**Assignment:** Leaving out the images, return the data below exactly as it is written.

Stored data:
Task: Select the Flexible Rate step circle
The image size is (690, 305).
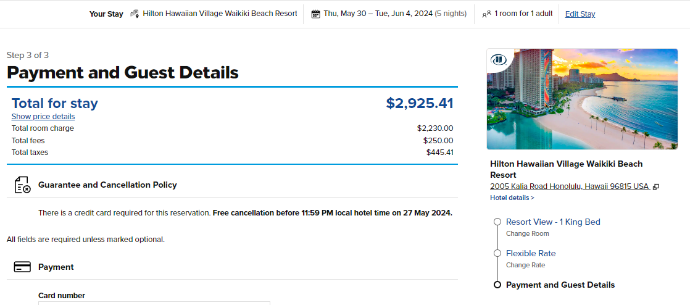Action: pos(497,253)
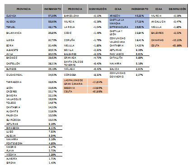This screenshot has height=165, width=191.
Task: Select the GIRONA province cell
Action: [x=23, y=163]
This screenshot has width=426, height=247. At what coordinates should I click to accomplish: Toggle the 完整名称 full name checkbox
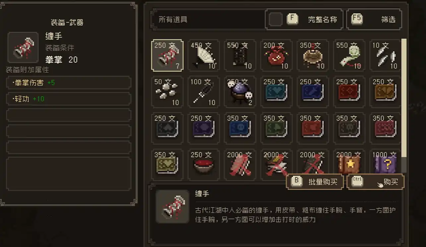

**Written reply:**
Task: Select the Flexible Rate step circle
The image size is (690, 305).
Action: pos(497,253)
This screenshot has height=165, width=191.
Task: Select the GIRONA province cell
Action: [x=23, y=163]
This screenshot has width=426, height=247. At what coordinates should I click to accomplish: Toggle the 完整名称 full name checkbox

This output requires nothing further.